La proposition du 5 juin 2010 de Mme Merkel et M. Medvedev de créer un « comité de politique et sécurité UE-Russie au niveau ministériel » entre la Haute représentante Mme Ashton et M. Lavrov, afin d’y discuter de sécurité européenne et d’éventuelles opérations conjointes de gestion des crises, nécessite encore une discussion approfondie au sein de l’UE. Elle correspond à une forte attente de la partie russe, insatisfaite des formats de dialogue existants. A notre sens, il suffirait de recentrer le contenu du Conseil de partenariat permanent UE-Russie sur les affaires étrangères sur les questions internationales et de sécurité. Ce conseil bisannuel, qui ne s’est pas réuni en 2010, est en effet devenu depuis l'entrée en vigueur du traité de Lisbonne un format de rencontre Haute représentante - ministre russe des Affaires étrangères.
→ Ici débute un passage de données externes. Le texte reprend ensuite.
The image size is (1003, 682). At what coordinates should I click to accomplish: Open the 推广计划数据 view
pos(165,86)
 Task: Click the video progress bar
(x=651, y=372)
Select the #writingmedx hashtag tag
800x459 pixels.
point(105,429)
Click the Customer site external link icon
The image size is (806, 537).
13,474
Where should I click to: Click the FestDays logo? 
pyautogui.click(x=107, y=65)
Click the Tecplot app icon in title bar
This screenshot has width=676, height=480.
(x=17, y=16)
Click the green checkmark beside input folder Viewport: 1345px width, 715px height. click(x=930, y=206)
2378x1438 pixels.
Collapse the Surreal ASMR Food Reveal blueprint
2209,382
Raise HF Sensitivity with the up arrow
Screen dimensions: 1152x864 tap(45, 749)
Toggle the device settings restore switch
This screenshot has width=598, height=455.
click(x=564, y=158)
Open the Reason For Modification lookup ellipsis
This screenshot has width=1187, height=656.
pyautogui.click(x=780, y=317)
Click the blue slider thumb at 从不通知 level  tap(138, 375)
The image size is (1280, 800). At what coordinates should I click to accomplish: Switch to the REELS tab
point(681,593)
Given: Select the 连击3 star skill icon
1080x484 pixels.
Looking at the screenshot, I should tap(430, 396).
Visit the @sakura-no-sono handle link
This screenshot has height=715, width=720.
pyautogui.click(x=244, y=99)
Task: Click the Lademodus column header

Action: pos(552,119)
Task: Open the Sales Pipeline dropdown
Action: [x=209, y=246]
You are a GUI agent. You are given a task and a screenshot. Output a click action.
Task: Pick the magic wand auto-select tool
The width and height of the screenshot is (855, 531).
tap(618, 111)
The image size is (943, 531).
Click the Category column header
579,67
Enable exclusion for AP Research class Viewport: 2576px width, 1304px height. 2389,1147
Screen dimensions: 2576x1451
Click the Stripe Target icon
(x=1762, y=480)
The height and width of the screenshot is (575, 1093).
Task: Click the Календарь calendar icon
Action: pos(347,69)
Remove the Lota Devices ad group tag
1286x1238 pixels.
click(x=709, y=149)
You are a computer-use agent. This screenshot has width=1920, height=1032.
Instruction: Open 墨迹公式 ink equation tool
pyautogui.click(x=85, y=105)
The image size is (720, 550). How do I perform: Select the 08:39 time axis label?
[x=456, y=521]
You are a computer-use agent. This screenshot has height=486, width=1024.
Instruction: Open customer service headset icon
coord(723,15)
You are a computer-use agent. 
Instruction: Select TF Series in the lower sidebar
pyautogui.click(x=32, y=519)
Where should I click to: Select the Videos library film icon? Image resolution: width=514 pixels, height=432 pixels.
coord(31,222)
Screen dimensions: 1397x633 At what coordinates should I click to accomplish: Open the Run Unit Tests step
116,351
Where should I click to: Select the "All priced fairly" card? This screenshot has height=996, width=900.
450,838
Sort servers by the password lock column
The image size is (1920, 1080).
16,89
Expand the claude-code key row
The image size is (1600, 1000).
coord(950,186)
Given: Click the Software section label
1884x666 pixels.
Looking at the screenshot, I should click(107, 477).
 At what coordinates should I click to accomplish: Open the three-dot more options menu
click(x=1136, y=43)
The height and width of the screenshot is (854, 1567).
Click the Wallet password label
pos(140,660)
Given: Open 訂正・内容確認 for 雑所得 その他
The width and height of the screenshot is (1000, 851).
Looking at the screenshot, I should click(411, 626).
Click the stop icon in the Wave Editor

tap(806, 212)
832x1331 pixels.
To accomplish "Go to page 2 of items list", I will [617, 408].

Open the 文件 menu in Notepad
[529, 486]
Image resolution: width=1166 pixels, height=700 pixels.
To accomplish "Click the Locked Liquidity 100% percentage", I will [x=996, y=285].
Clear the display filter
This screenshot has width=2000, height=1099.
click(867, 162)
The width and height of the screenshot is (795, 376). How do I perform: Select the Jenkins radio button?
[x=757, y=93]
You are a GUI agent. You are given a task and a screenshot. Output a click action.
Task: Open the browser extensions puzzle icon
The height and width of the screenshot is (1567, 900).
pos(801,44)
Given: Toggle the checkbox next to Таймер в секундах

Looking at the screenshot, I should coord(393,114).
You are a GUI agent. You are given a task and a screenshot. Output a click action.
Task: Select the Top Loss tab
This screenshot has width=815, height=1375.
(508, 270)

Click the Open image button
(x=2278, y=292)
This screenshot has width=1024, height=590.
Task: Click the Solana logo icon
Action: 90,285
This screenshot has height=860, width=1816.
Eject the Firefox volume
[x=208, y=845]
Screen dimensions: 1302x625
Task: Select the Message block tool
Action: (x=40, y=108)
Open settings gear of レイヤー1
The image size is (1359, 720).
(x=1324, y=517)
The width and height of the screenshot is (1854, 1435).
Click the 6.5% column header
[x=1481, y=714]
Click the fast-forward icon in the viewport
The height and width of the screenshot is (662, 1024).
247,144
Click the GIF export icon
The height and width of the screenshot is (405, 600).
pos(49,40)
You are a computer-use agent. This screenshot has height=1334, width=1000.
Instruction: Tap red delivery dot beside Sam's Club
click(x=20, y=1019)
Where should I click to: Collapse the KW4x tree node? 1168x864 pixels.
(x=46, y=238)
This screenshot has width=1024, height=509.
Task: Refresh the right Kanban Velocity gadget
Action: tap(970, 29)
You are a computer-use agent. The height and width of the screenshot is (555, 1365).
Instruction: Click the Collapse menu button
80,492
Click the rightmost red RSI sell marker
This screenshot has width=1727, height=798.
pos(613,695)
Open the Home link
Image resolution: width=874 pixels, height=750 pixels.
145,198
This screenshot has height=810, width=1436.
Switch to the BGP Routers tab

Nombre d’Etats membres ont manifesté des réticences à la proposition russo-allemande, et ont souhaité que l’UE demande, comme préalable, des gestes concrets de la Russie sur le dossier transnistrien, qui constitueraient un test de sa volonté de coopération. Cette position a été rappelée à l’occasion des sommets de Deauville et de Bruxelles, qui n’ont cependant permis aucune avancée substantielle.